Sur le plan budgétaire, ce refus d'engager une réforme globale de la CAP fragilise aujourd'hui le financement de l'audiovisuel public , alors même que les dotations budgétaires seront toutes supprimées fin 2016 et que le financement de l'audiovisuel public pèsera désormais exclusivement sur le compte de compte de concours financiers « Avances à l'audiovisuel public ».
3. Le fonctionnement du compte spécial se complexifie et la lisibilité des documents budgétaires doit être améliorée
Les crédits retracés dans le compte de concours financiers « Avances à l'audiovisuel public » sont constitués :
- d'une part des remboursements d'avances correspondant au produit de la contribution à l'audiovisuel public , déduction faite des frais d'assiette et de recouvrement et du montant des intérêts sur les avances 210 ( * ) ;
- et, d'autre part, du montant des dégrèvements de redevance audiovisuelle pris en charge par le budget général de l'État. Cette prise en charge, dont le montant est retracé dans la mission « Remboursements et dégrèvements » 211 ( * ) , s'est ainsi élevée à 514 millions d'euros en 2015 212 ( * ) , soit une hausse de 6 millions d'euros par rapport à 2014 .

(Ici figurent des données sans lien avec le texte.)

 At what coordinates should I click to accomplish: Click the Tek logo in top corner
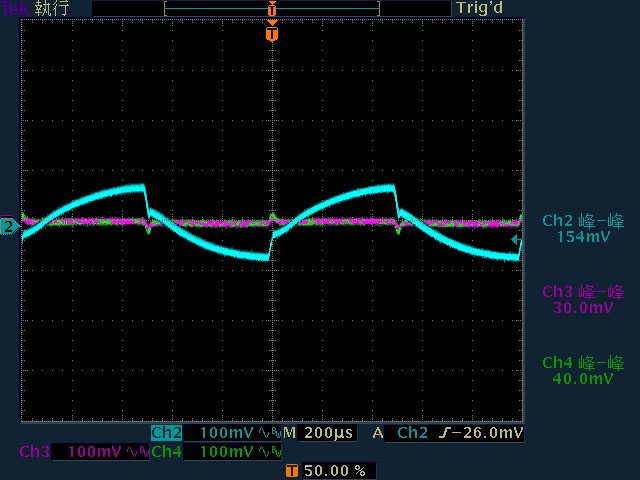(x=14, y=8)
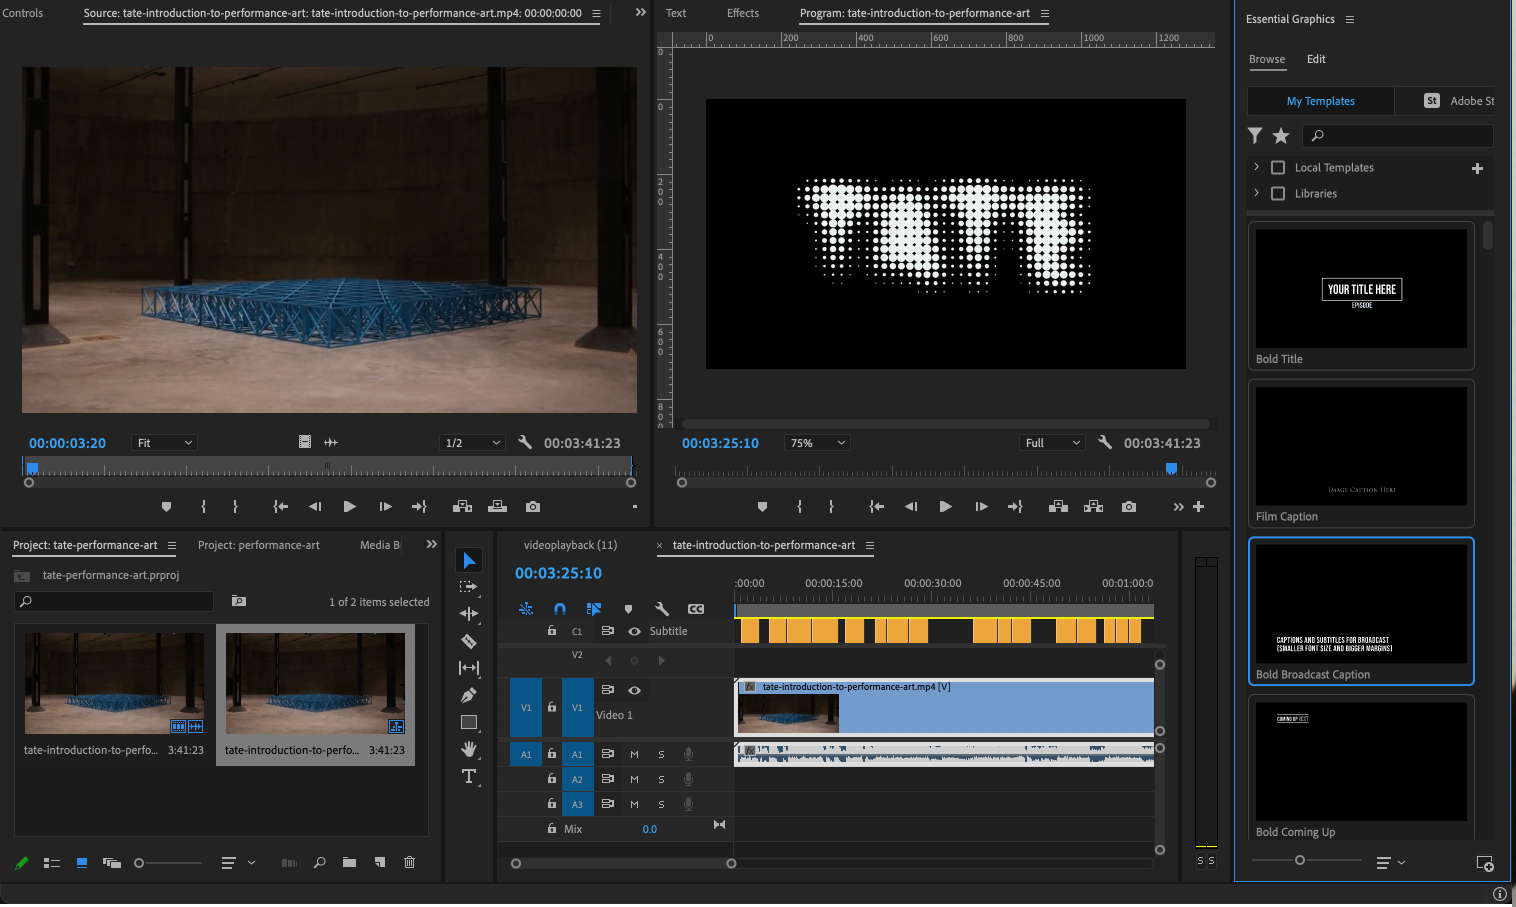This screenshot has height=907, width=1516.
Task: Create a new bin in the Project panel
Action: click(x=348, y=862)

Or, le rapport annuel de performances du compte de concours financiers « Avances à l'audiovisuel public » annexé au projet de loi de règlement et d'approbation des comptes de l'année 2015 ne contient aucune information sur les différents flux financiers entrants du compte spécial, ni sur la manière dont s'articulent les montants de crédits retracés sur ce compte et les montants hors TVA 213 ( * ) inscrits en produits dans les comptes de résultats des organismes de l'audiovisuel public.
Cette carence doit être corrigée rapidement : en 2016, le compte spécial retracera également la part de taxe due par les opérateurs de communications électroniques (TOCE) affectée à France Télévisions.
* 204 L'exécution était de 3 805,3 millions d'euros.
* 205 Voir le compte rendu de la séance du 4 décembre 2014 :
http://www.senat.fr/seances/s201412/s20141204/s20141204019.html
* 206 Rapport n° 604 (2014-2015), Tome II, page 283
* 207 Augmentation applicable en métropole uniquement : le montant est passé de 133 euros en 2014 à 136 euros en 2015.
* 208 Article 302 bis KH du code général des impôts.
* 209 Article 48 de la loi n° 2015-1785 du 29 décembre 2015 de finances pour 2016.
* 210 29 millions en 2015, selon les données du compte général de l'État 2015.
* 211 Action 12 « Remboursements et dégrèvements liées à des politiques publiques » du programme 200 « Remboursements et dégrèvements d'impôts d'État ».
* 212 Ce qui est conforme à la limite maximale fixée en loi de finances pour 2015 (517 millions d'euros).
* 213 Les avances sont soumises à un taux réduit de TVA de 2,1 %, dont la déduction est traitée comme une dépense fiscale évaluée à 200 millions d'euros en 2015.